Avalanche: A Love Story

Julia Leigh
Sydney Theatre Company
Barbican Theatre

Maxine Peake Credit: Richard Davenport
Maxine Peake Credit: Richard Davenport
Maxine Peake Credit: Richard Davenport

For many years, the solo show went out of fashion in the West End and on other large London stages. More recently, perhaps due to economic constraints, that trend has been reversed with a vengeance. Avalanche: A Love Story follows hard on the heels of Dame Maggie Smith in A German Life and Cillian Murphy on this same Barbican stage in Grief Is a Thing with Feathers.

All three are based on texts written as memoirs or novels, which may not be entirely coincidental.

This star vehicle for Maxine Peake is the centrepiece of Fertility Fest, produced by the Barbican in association with the Sydney Theatre Company.

Despite the actress’s native accent, which comes from the north of England, the 80-minute-long work’s Australian roots frequently shine.

For most of the performance’s duration, under the guidance of Anne-Louise Sarks, resident director for Belvoir in Sydney, Maxine Peake attempts to fill a large, physical void as long as a cricket pitch and surrounded by white walls with minimal props, although Marg Horwell’s set eventually proves to have exciting hidden depths.

The actress narrates Julia Leigh’s heartrending story about her increasingly desperate attempts to conceive and then give birth to a son or daughter.

Ignoring what is effectively prehistory, the tale starts when the novelist and filmmaker meets up with an old flame, Paul, at a point where the alarm on her 38-year-old body clock is screaming “have a baby”.

Marriage to Paul is as much of a flop as his attempts to provide active sperm. As a result, our narrator decides to go it alone, eventually divorcing then trying everything under the sun to become a single mother.

Nobody could fault her commitment, which eventually costs unbelievable amounts, at least a six-figure sum in Australian dollars, at the same time bringing constant mental torment.

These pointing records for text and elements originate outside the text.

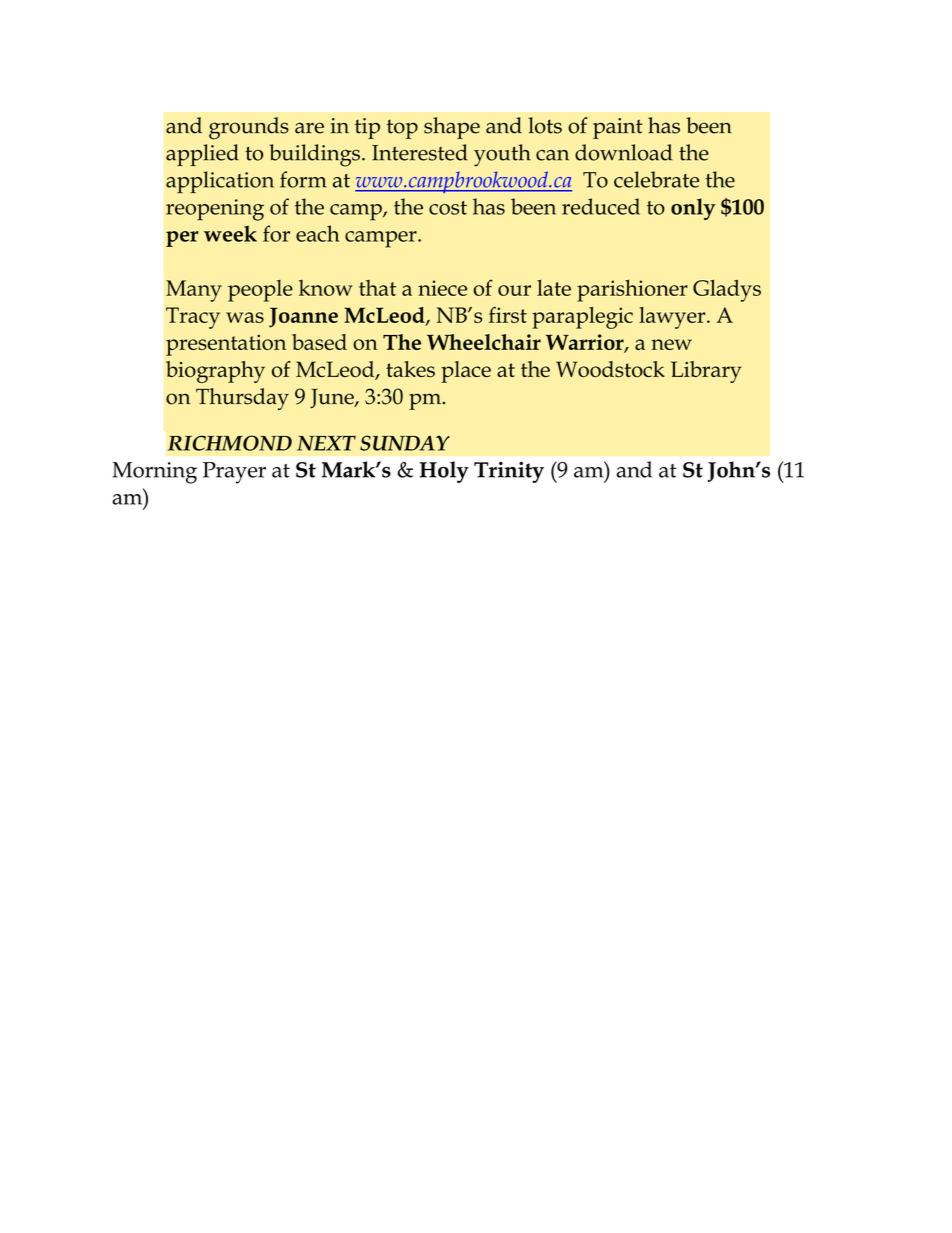 The height and width of the screenshot is (1233, 952). I want to click on paint, so click(618, 128).
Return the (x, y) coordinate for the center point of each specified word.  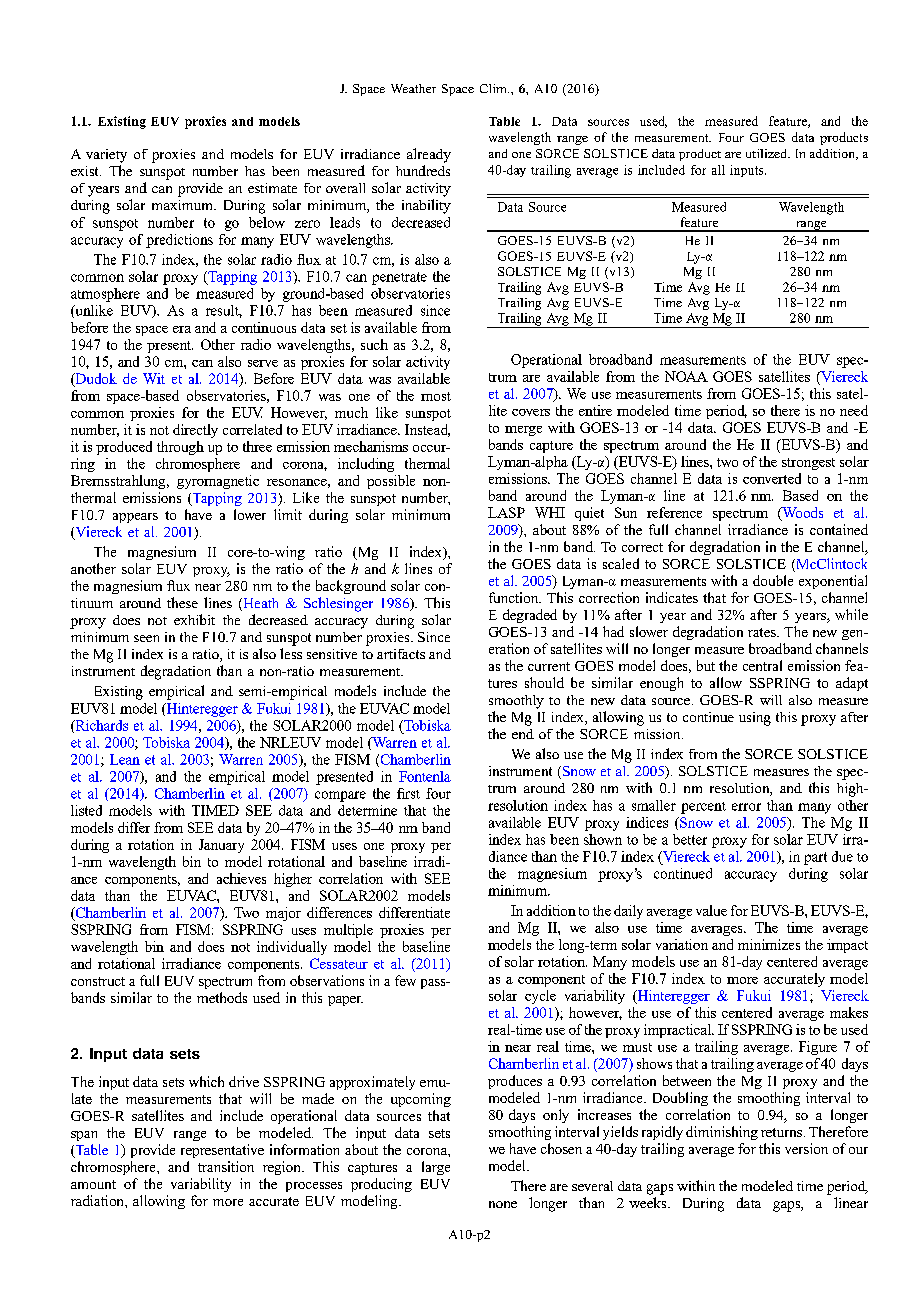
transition (226, 1166)
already (429, 155)
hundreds (423, 170)
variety (106, 156)
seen (146, 638)
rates (763, 632)
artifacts (401, 654)
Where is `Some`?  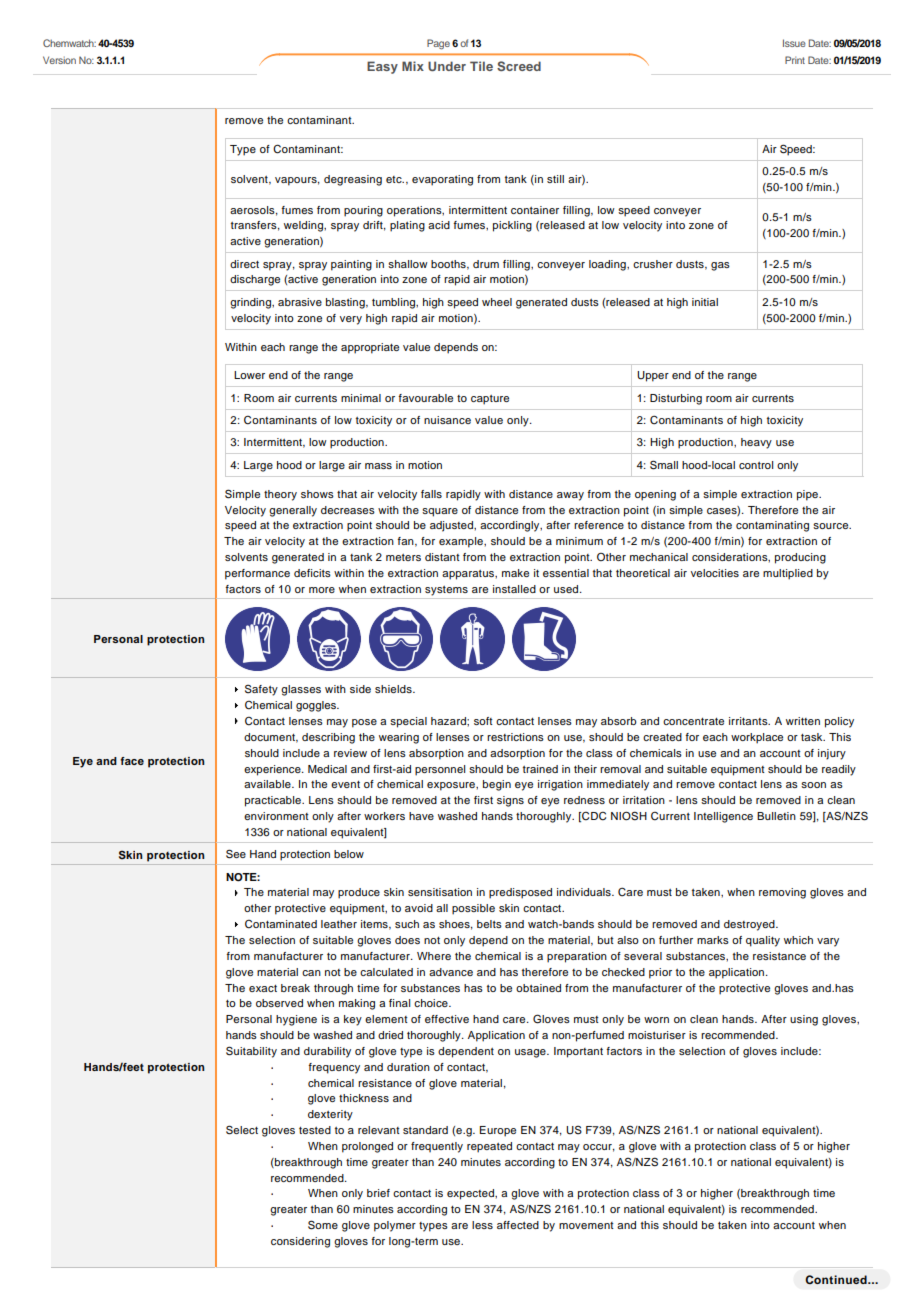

Looked at coldly, after the first year or two, the quest smacks of madness, although a stream of doctors is quietly encouraging, possibly because every new round of treatment helps to pay for the Bentley sitting in the hospital car park.

Only when she is 44 does the poor lady discover that the odds of conceiving via the method being recommended are under 2½%.

Viewers’ overall impression of Avalanche will inevitably be coloured by the final outcome. Will Julia Leigh or her alter ego in the script be giving Miss Peake a wide smile as she delivers happy news or a suicidal (and the protagonist gets close to throwing herself off a bridge at one point) collapse into a permanent state of depression?

Indeed, it might be suggested that the strongest reason for heading off to the Barbican to see this show is the powerful message that, in many cases, IVF may well be much more bother than it is worth.

There is no doubting the acting ability of Maxine Peake, who embodies her character to perfection, conducting the audience through a series of hopeful highs and terrifying lows. However, some might persuasively argue that transferring long texts from the page to the stage and asking a single actor to introduce his or her genius does not always add up to a much more worthwhile experience than reading at home with the added ability to reflect at leisure on the subject matter.